Dans une entrevue radiophonique faisant suite aux nominations controversées des différents comités de la Ville, le conseiller Jean-François Aubin a dit ne pas vouloir en faire un téléroman. Il a parfaitement raison, puisque le fait d'en faire un téléroman signifierait que cette situation déplorable se rapprocherait de la fiction plutôt que de la réalité. Or, à Trois-Rivières, le père Noël existe. Toutefois, il a une drôle de façon de faire sa distribution de cadeaux. 
Dans son éditorial La carotte et le bâton, Martin Francoeur décrit de façon réaliste le contexte dans lequel baignent les conseillers et les conseillères de Trois-Rivières en ce qui a trait à certaines procédures politiques. Il traduit bien le fait que le dévoilement de la composition des principaux comités se ferait selon l'humeur du maire, et qu'à l'endroit où nous devrions retrouver le gros bon sens et les affinités se devinent du favoritisme, des récompenses et des punitions. 
La réalité, c'est que dans les faits, notre père Noël de Trois-Rivières n'a aucun critère sur lequel se baser pour juger du travail de ses conseillers et conseillères. Aucune règle formelle n'a été établie pour déterminer qui devrait siéger ou non sur un groupe de travail, une structure informelle dont les mandats sont approximatifs et qui sont formés d'élus «désignés» par le maire (selon une demande d'accès à l'information). Vu de l'extérieur, on ne peut que constater que certains reçoivent de beaux cadeaux, et que d'autres non. Que le salaire de certains augmente, alors que d'autres se font retirer des activités où ils se plaisaient, sans même être consultés. 
Cette année, ce fut le cas de Jean-François Aubin, dont la responsabilité de deux importants comités a été retirée. Bien sûr, on lui en a attribué trois autres le lendemain, mais ce qu'on ignorait à cet instant, c'est que ces comités avaient préalablement été attribués à Pierre-Luc Fortin, lequel a alors refusé ces nominations faute d'avoir été consulté (l'échange de cadeaux). 
Le maire peut dire ce qu'il veut, se vêtir du plus beau costume de père Noël, il reste que les conseillers qui ont le plus posé de questions, qui ont osé s'opposer à certains projets et dont on a entendu le plus parler sont ceux qui écopent aujourd'hui. Il est inacceptable provenant d'un père Noël censé veiller au bon fonctionnement de sa ville d'utiliser la punition et la menace pour se faire écouter.
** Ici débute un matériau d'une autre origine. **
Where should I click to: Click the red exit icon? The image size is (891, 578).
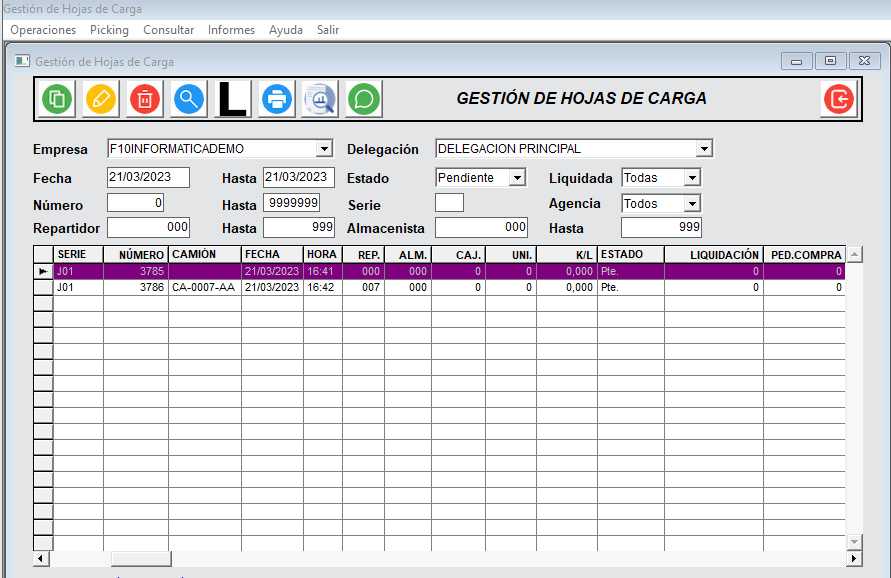click(x=839, y=99)
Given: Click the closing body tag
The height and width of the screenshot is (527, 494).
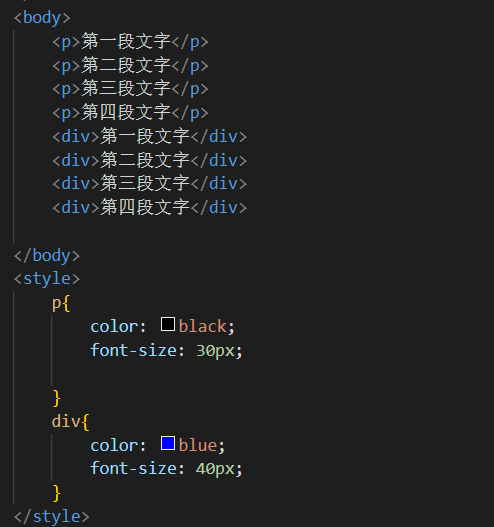Looking at the screenshot, I should 47,255.

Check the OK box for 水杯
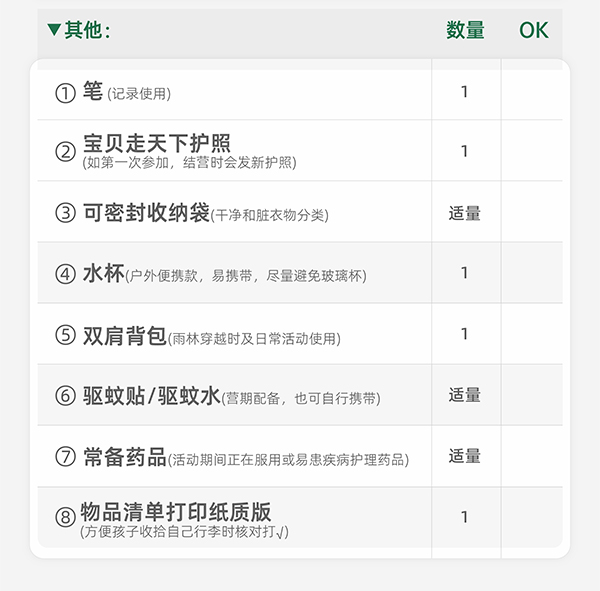pyautogui.click(x=533, y=273)
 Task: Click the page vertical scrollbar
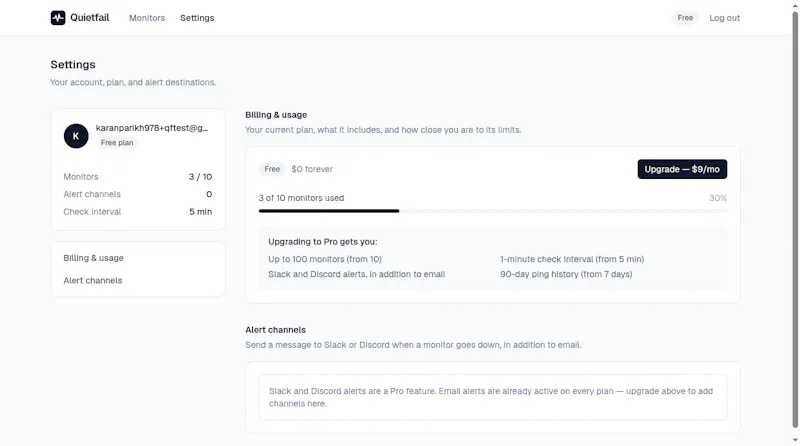point(795,219)
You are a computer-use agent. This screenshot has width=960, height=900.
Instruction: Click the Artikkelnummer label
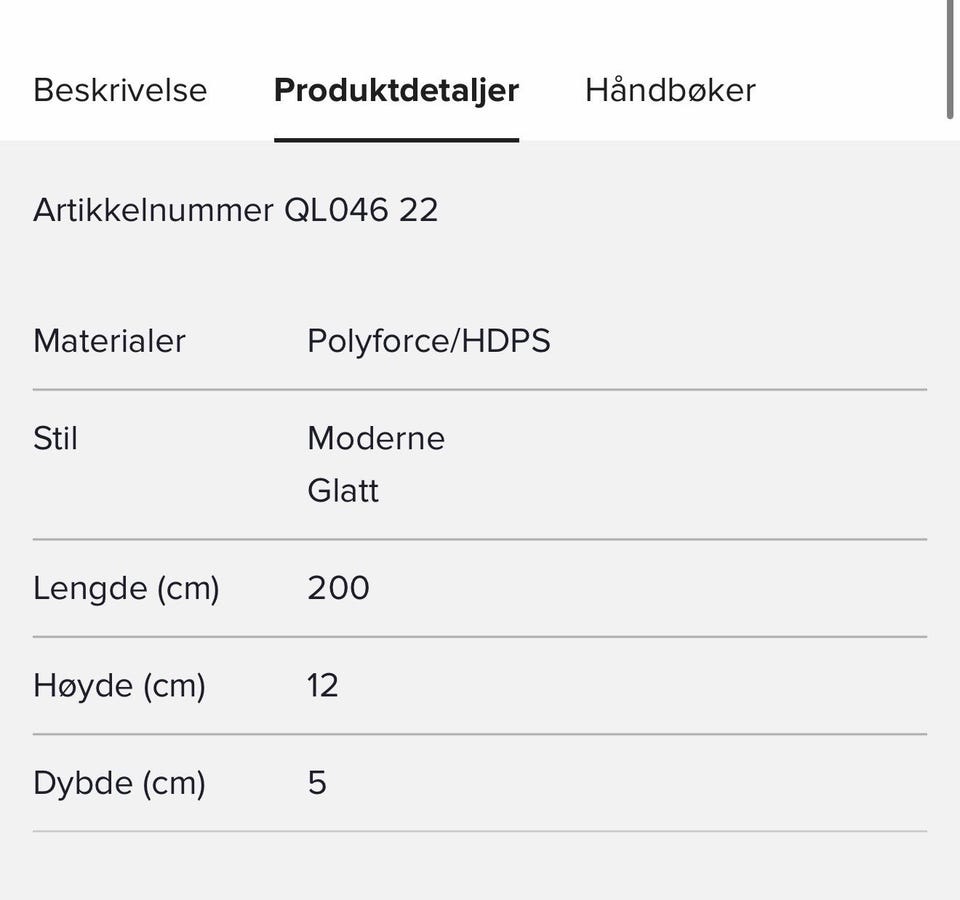(153, 210)
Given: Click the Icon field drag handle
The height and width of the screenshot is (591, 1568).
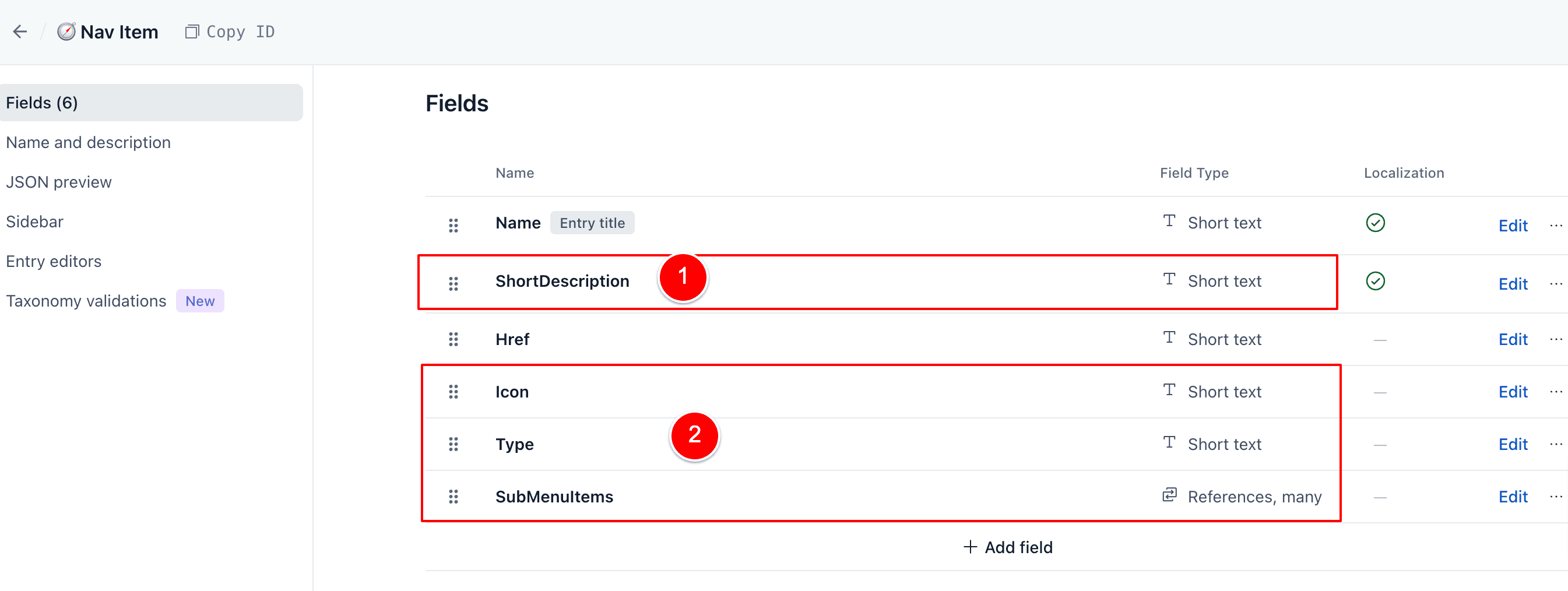Looking at the screenshot, I should point(453,391).
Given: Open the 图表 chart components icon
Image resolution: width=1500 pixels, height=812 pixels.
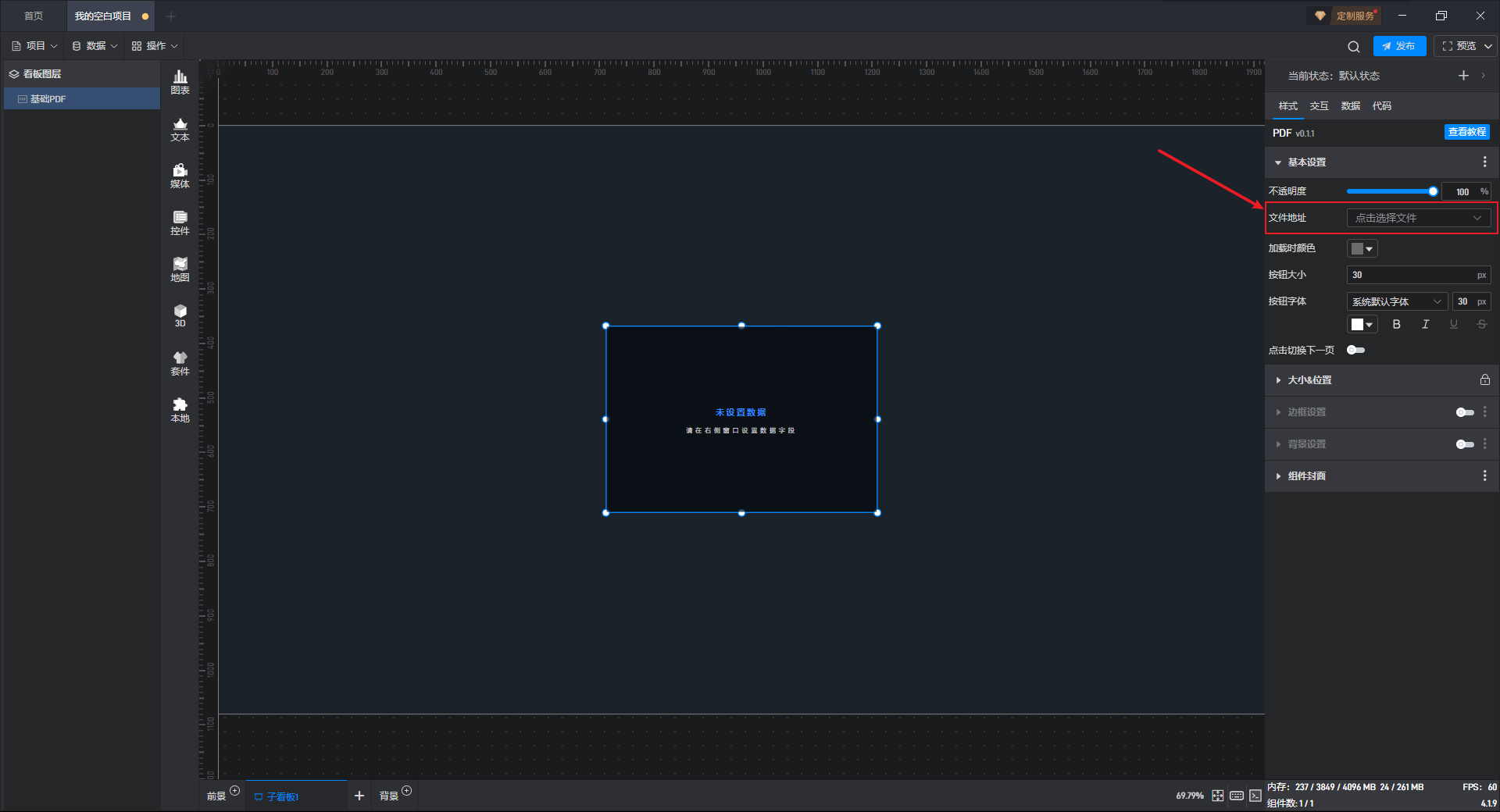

Les élus méritent de la reconnaissance, du respect, et minimalement d'être consultés et informés des décisions qui les concernent. 
Et les boîtes vides ? Deux comités, soit celui de vérification et celui sur le développement durable, ne sont plus opérationnels faute d'y avoir nommé des membres depuis plusieurs années, a-t-on appris, encore par demande d'accès à l'information. Est-ce donc que le père Noël ne juge pas ces comités assez importants pour les offrir en cadeaux à ses membres du conseil? Le développement durable... il nous semble qu'avec le peu d'éloges envers la ville à ce sujet ces dernières années, ce comité aurait tout intérêt à reprendre de ses activités.
Il est grand temps que la Ville de Trois-Rivières questionne l'existence de certains comités, qu'elle revoie les règles de fonctionnement et la durée des mandats et enfin, qu'elle assure une réforme du mode de nomination de tous les membres (élus et non élus) des comités et groupes de travail de sorte que le père Noël ne soit pas le seul à prendre toutes les décisions.